Como nunca había salido de su país, Javier no sabe qué tan lejos está de su Valencia natal. Su vida ha cambiado en este último mes. Las preocupaciones por las rutas clandestinas o la falta de trabajo en Cali parecieron desaparecer cuando se enteró que su compañera de viaje, su esposa, estaba embarazada. Ahora, su objetivo es llegar a Perú y poder darle un futuro a su hijo, y también a su papá que aún sigue en Venezuela. Seguiría cruzando ilegalmente la frontera una y mil veces para poder ayudar a su padre que ahora, más que nunca, es su ejemplo a seguir.

☆ ☆ ☆

EJERCICIOS PROPUESTOS:
A. Resume en menos palabras el párrafo del texto sobre Javier que empieza con «Como nunca había salido de su país», sin perder sus datos principales.
B. Prosigue el texto sobre Javier a partir de su última oración.
Las entradas son un material independiente del texto sobre Javier.

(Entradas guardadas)

☆ ☆ ☆

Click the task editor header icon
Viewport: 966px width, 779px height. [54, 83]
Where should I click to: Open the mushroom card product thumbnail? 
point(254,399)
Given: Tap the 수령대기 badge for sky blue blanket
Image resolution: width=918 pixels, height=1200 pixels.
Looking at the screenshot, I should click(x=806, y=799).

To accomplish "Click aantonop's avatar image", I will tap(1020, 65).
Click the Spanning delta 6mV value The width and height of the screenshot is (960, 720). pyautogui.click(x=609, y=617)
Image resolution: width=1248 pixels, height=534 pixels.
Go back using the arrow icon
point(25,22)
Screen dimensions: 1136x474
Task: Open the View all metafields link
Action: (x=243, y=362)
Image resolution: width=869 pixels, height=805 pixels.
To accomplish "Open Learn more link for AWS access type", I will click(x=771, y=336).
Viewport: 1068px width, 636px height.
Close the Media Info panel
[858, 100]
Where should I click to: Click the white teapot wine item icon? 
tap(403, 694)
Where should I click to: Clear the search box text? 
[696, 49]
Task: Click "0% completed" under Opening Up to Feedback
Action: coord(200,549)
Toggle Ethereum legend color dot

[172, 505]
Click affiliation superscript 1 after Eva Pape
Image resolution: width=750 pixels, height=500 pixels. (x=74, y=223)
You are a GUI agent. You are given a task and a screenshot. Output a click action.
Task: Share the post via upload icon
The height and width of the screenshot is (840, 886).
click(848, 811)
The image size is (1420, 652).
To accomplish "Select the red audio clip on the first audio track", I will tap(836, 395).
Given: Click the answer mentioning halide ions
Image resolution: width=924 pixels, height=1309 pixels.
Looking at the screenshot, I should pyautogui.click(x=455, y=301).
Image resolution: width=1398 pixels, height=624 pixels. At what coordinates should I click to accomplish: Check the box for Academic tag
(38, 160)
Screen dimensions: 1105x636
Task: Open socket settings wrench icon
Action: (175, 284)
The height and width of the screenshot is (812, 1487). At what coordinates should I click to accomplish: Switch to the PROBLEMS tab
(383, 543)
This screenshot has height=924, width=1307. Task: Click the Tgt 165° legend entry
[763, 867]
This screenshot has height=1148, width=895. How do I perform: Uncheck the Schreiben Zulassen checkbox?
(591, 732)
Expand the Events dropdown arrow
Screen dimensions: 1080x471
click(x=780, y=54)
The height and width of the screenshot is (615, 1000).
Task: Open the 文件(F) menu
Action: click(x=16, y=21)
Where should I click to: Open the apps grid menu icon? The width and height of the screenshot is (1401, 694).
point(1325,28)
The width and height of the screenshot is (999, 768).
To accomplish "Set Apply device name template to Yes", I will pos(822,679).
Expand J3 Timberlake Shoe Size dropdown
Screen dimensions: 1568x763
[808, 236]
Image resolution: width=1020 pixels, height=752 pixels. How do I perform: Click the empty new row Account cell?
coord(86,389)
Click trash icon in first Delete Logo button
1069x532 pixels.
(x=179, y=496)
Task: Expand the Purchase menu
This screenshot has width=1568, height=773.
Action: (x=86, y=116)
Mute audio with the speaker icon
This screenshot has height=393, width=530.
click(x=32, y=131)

☆ ☆ ☆

SOLUCIONES:
A. Javier nunca había salido de su país y no sabe qué tan lejos está de su Valencia natal. Su vida cambió en el último mes. Al enterarse de que su esposa, que viaja con él, estaba embarazada, parecieron desaparecer sus preocupaciones por las rutas clandestinas y por la falta de trabajo en Cali. Ahora quiere llegar a Perú para darle un futuro a su hijo y a su padre, que sigue en Venezuela. Cruzaría ilegalmente la frontera una y mil veces para ayudar a su padre, hoy más que nunca su ejemplo a seguir.

B.
Carmen, Carmela, Carmita, también es Madre. Y no sólo de los ocho hijos que salieron de sus entrañas. Cada día, decenas de nuevos hijos e hijas le confían su vida y ella les entrega un poco de la suya. Más allá de sus fuertes principios morales, la Madre Carmen huye de las teorías. Su vida, su casa, no le pertenece a ningún presidente sea del color que sea. Cuando ve a esos jóvenes, cansados, sin energía para cargar su propia vida, sólo ve a una persona a la que acoger y cuidar. Pero también a alguien para despedir al día siguiente y, con una bendición, animar a que siga su camino. No habrá amenazas que puedan doblegar esa vocación de servicio. A los poderosos siempre les asustan las mujeres con el corazón grande, porque son capaces de transformar realidades. La llamarán coyotera, tratante, aprovechada… que sigan hablando… las casi ocho mil personas que comieron en sus platos, durmieron en sus camas y entraron por sus puertas responderán por ella.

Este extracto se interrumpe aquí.